Waiting may make us more patient
While we live in a culture of instant gratification, waiting can actually make us more patient and help us make better decisions about our financial future, according to a new study published in the Journal of Organizational Behavior and Human Decision Processes.
For the study, University of Chicago researchers conducted a series of experiments in the U.S., mainland China and Hong Kong. For one experiment, they asked participants to sign up to join a subject pool for online studies. In exchange for signing up, participants were invited to enter one of two lotteries; one would pay a $50 prize sooner, the other would pay a $55 prize later. Participants were also divided into three groups, and each had a different wait time before given their potential prize. The first group was told they could win $50 in three days or $55 in 23 days. The second group was told they could win $50 in 30 days or $55 in 50 days.
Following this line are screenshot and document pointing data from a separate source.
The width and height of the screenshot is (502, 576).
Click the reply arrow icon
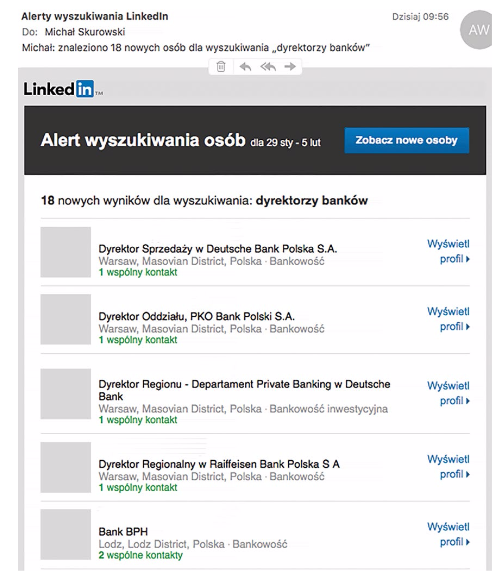tap(245, 67)
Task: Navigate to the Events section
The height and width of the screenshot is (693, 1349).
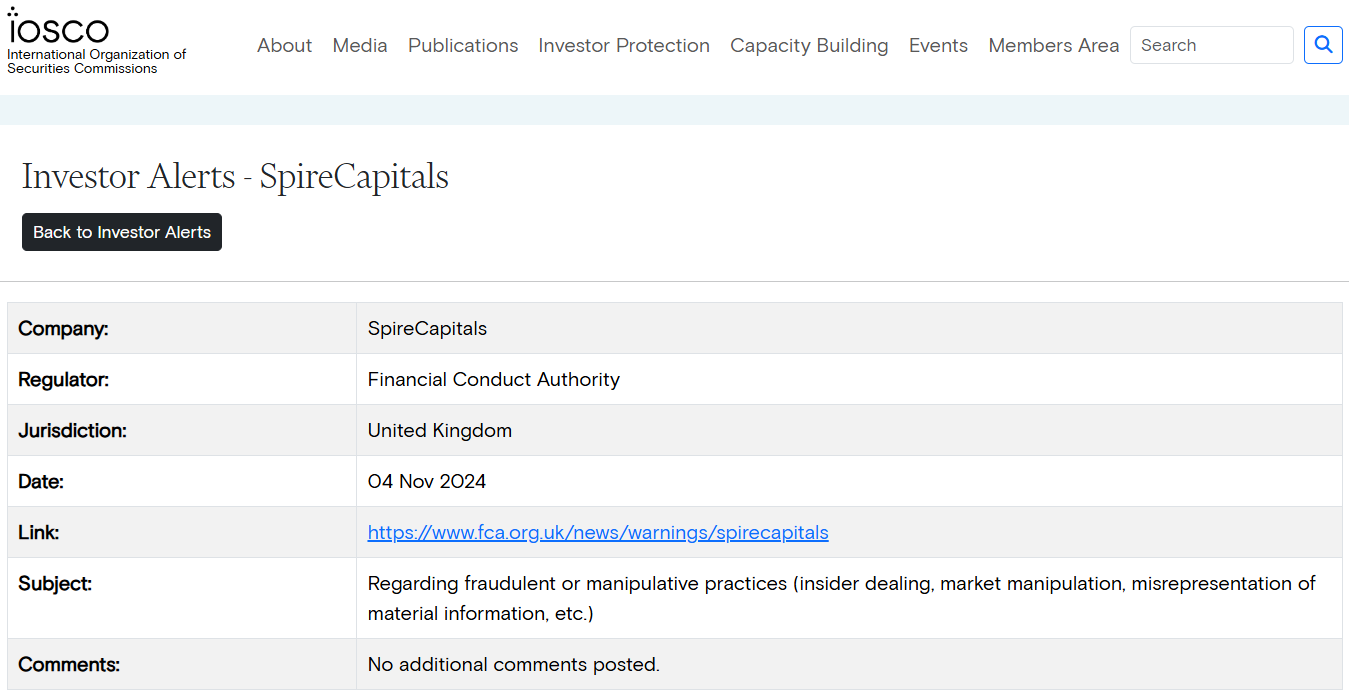Action: pyautogui.click(x=938, y=46)
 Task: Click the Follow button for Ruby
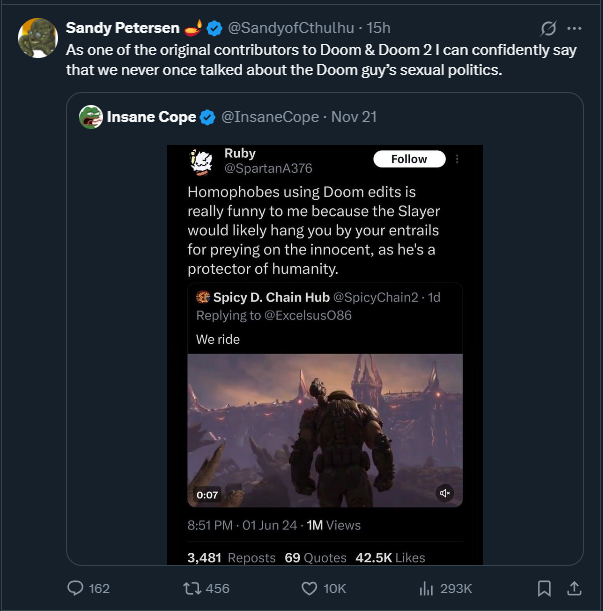coord(409,159)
The third group was also told they could win $50 in 30 days or $55 in 50 days, but they also had to wait to choose their potential reward.
Researchers contacted members of the third group 27 days later to ask for their decision, which like the first group, would be between waiting three days or 23 days to receive their prize.
They found that in the first group only 31 percent of participants chose to wait for the larger reward, and in the second group, 56 percent of participants chose to wait. In the third group, in which participants had to wait several weeks to make their decision, 86 percent chose to wait for the larger reward. Even though they were making the exact same choice as the people in the first group, waiting to choose increased their patience and they made a better financial decision.
Researchers say that when people wait, it makes them place a higher value on what they are waiting for, which makes them more patient.